▶ _PROBLEM DESCRIPTION_
Copy the data below. Keep every line exactly as it is.

Saved entries:
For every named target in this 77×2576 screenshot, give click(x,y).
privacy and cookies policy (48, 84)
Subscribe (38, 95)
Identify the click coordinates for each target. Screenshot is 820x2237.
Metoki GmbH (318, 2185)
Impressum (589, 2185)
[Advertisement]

▶ _SOLUTION TO THE PROBLEM_
For every named target in this 77×2576 screenshot, give click(x,y).
privacy and cookies policy (48, 84)
Subscribe (38, 95)
Identify the click coordinates for each target. Screenshot is 820x2237.
Metoki GmbH (318, 2185)
Impressum (589, 2185)
[Advertisement]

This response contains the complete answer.